**Input records:**
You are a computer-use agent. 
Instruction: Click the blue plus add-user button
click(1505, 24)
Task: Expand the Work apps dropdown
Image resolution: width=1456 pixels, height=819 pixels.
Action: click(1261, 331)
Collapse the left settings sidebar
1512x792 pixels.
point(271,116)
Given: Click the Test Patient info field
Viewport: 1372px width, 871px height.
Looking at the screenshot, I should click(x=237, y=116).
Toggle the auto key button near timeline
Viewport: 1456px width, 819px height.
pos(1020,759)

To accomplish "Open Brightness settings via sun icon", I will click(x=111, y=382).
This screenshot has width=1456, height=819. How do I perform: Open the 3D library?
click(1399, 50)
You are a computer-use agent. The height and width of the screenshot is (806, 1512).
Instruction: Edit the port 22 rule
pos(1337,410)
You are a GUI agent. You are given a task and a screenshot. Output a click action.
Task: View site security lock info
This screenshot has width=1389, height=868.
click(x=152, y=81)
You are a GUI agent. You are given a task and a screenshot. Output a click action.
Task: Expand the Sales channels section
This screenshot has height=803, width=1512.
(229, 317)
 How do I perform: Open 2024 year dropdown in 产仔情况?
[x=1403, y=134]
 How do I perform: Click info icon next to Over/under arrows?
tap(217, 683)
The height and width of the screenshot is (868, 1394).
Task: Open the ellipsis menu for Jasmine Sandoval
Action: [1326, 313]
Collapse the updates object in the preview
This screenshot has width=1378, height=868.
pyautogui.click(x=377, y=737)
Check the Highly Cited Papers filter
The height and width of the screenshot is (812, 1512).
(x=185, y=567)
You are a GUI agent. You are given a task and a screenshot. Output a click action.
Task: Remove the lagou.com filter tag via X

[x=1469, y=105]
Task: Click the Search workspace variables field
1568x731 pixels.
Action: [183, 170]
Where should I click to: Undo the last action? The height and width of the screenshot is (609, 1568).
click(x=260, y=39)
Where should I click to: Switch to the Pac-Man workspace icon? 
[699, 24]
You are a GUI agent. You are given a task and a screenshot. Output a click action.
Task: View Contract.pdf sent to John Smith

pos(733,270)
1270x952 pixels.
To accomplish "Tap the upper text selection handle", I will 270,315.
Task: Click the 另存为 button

**Problem:** Restate the final lines of the listing above word for word, beginning at the line that contains "Where should I click to: Switch".

**Result for this task:**
Where should I click to: Switch to the Pac-Man workspace icon? 
[699, 24]
You are a GUI agent. You are given a task and a screenshot. Output a click action.
Task: View Contract.pdf sent to John Smith

pos(733,270)
1270x952 pixels.
To accomplish "Tap the upper text selection handle", I will 270,315.
Task: Click the 另存为 button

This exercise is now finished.